Derrière le FLB, organisation clandestine de Bretagne qui a fait « rêver » beaucoup de jeunes bretons révoltés à l’époque (et même après), une poignée de militants clandestins au regard de la population bretonne. Mais un soutien considérable dans tout le pays en raison notamment du fait que le mouvement se refusait à faire couler le sang, ce qui n’était pas le cas à l’époque de l’IRA, ou de l’ETA.
Serge Rojinsky (voir le journal combat breton de 1979) faisait partie de cette armée bretonne de l’ombre. Une appartenance qu’il a payée de sa personne, puisque le 25 juillet 1978, aux côtés de Jean-Marie Villeneuve, Jean-Paul Daniel, Patrick Keltz et Georges Jouin, ils furent condamnés par la Cour de sûreté de l’État à des peines allant de cinq ans à huit ans de réclusion criminelle (le Monde du 27 juillet 1978). Ces cinq militants étaient poursuivis pour treize attentats par explosifs, pour vols d’explosifs dans des carrières, détention et transport d’explosifs, d’armes et de munitions et reconstitution de ligue dissoute, en l’occurrence le F.L.B.-A.R.B. (Front de libération de la Bretagne-Armée révolutionnaire bretonne).
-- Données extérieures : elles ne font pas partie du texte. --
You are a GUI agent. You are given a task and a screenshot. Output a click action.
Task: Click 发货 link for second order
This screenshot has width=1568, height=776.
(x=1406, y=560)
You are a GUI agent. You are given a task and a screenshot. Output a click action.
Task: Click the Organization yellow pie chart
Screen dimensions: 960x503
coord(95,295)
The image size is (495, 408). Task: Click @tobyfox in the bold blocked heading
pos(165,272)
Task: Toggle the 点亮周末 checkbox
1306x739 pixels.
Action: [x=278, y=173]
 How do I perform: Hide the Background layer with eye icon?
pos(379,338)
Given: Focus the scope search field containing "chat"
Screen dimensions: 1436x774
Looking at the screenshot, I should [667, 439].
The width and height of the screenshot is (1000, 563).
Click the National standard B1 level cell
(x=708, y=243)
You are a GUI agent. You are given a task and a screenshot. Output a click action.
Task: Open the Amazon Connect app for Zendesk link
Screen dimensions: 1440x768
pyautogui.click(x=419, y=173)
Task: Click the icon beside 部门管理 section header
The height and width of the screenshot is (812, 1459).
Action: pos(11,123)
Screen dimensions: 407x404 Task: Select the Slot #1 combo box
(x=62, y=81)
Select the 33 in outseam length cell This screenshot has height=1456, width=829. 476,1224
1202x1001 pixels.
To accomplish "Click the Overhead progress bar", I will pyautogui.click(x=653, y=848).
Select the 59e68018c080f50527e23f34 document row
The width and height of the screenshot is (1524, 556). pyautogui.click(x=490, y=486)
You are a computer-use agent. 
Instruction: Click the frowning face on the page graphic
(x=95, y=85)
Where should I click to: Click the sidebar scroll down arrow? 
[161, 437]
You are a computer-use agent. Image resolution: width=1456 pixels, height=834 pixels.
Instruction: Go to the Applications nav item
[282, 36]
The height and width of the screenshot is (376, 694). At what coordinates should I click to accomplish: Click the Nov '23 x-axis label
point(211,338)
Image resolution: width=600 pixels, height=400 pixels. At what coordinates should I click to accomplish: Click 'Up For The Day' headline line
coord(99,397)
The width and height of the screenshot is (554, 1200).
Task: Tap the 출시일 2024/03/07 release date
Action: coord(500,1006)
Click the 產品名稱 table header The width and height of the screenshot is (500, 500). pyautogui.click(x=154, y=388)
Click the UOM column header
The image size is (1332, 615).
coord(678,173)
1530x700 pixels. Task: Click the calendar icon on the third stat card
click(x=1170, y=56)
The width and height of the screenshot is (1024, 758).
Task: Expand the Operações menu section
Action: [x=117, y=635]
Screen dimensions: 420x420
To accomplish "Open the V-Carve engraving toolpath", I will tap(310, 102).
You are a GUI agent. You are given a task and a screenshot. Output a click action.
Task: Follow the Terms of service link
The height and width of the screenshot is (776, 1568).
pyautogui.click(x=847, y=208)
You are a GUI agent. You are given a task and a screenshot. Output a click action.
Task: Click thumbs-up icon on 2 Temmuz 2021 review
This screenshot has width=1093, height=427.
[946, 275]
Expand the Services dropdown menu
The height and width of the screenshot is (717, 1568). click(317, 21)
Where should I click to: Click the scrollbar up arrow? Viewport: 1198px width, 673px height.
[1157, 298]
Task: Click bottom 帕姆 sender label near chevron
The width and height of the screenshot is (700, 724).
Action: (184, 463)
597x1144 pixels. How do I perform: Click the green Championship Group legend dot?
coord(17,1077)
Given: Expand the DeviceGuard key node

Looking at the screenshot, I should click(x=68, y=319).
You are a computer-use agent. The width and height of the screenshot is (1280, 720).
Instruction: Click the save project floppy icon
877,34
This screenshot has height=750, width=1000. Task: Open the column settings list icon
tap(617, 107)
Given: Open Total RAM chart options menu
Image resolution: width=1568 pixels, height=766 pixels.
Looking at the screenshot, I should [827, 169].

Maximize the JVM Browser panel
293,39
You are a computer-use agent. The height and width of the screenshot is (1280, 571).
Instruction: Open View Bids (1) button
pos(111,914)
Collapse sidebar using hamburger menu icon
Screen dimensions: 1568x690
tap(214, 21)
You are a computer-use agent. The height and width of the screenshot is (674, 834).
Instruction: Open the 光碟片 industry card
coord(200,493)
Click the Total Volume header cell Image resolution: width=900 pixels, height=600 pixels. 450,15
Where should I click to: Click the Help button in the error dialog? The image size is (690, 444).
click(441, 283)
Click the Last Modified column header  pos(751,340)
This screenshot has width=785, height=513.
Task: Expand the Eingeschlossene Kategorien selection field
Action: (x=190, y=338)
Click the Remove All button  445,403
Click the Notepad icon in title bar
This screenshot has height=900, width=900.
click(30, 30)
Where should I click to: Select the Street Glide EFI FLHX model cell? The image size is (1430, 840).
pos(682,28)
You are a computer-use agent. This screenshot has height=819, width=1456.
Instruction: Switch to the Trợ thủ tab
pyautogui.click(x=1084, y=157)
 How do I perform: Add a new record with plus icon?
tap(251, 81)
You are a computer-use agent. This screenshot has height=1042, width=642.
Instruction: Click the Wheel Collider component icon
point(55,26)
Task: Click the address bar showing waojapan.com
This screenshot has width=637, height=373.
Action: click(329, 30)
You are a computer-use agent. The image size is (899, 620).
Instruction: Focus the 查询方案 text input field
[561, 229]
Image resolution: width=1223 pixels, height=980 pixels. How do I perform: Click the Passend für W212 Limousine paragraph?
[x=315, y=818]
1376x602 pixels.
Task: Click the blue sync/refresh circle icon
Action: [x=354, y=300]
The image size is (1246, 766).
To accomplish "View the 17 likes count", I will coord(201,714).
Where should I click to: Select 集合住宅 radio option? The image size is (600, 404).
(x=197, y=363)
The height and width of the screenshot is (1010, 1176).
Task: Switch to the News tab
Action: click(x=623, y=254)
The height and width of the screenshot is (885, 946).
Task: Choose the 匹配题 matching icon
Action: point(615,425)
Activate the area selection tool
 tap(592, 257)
Presque quarante ans après cette lutte au service de la Bretagne — une lutte clandestine qui a forcé l’État à négocier avec les organisations culturelles et politiques bretonnes, notamment sur les panneaux bilingues, l’enseignement de la langue bretonne, la décentralisation — nous avons retrouvé et interrogé Serge Rojinsky, toujours militant, au service de la Bretagne, mais plus seulement. Il nous parle de son engagement, de la situation à l’époque, de l’actualité.
Un témoignage pour l’histoire.
Breizh-info.com : Pourquoi vous êtes-vous engagé dans le FLB ?
Serge Rojinsky : Tout jeune, j’ai développé un grand intérêt pour la Bretagne et sa culture. Cela s’explique par le fait que ma mère était bretonne du Léon et que mes grands-parents étaient bretonnants de naissance.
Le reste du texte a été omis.